_Exercise details_
The output is the lines below from the one with "Screen dimensions: 976x713" through the one with "You are a computer-use agent. The", both included, printed exactly and with no other line.

=== Record excerpts ===

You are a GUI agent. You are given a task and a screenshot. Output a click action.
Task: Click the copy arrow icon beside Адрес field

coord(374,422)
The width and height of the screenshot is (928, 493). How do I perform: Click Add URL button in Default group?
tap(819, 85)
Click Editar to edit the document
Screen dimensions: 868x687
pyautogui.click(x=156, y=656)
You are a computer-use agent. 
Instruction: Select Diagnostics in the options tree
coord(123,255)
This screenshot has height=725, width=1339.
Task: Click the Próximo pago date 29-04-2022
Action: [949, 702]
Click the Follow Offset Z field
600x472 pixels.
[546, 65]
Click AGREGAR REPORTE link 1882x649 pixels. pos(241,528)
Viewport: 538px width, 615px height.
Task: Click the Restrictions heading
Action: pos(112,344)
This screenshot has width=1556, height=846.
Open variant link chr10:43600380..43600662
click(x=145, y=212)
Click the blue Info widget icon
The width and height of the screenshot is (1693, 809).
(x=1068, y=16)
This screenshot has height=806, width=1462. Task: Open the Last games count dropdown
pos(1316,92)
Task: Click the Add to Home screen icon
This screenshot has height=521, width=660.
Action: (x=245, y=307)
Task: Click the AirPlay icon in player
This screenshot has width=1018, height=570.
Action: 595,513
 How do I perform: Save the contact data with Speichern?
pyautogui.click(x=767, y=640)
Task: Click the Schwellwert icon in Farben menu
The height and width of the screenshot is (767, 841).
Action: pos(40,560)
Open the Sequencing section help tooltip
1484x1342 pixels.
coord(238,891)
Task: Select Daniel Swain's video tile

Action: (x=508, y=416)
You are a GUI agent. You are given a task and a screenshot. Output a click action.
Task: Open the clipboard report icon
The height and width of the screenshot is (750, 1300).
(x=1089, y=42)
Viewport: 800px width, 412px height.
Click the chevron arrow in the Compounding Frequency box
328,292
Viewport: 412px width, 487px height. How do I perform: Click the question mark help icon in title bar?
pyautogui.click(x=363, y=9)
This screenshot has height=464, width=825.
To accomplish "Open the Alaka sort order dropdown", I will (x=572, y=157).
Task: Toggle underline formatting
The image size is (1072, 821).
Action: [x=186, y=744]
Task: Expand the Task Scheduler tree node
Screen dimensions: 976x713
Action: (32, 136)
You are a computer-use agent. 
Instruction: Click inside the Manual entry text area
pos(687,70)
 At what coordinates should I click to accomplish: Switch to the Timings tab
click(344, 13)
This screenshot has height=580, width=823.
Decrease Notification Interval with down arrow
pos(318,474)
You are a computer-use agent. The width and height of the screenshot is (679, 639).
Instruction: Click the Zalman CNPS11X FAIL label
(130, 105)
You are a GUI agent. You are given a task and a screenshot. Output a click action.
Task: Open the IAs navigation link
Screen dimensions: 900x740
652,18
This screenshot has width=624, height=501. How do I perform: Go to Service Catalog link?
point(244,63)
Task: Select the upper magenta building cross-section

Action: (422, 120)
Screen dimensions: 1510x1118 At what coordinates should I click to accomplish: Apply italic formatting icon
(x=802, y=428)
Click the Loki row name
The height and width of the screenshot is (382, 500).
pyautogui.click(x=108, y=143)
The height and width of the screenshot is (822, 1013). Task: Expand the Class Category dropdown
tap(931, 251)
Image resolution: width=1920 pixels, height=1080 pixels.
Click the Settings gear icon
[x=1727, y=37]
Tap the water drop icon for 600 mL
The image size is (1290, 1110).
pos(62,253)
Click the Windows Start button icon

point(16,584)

===

_Result below_
Screen dimensions: 976x713
Action: (32, 136)
You are a computer-use agent. 
Instruction: Click inside the Manual entry text area
pos(687,70)
 At what coordinates should I click to accomplish: Switch to the Timings tab
click(344, 13)
This screenshot has height=580, width=823.
Decrease Notification Interval with down arrow
pos(318,474)
You are a computer-use agent. The width and height of the screenshot is (679, 639).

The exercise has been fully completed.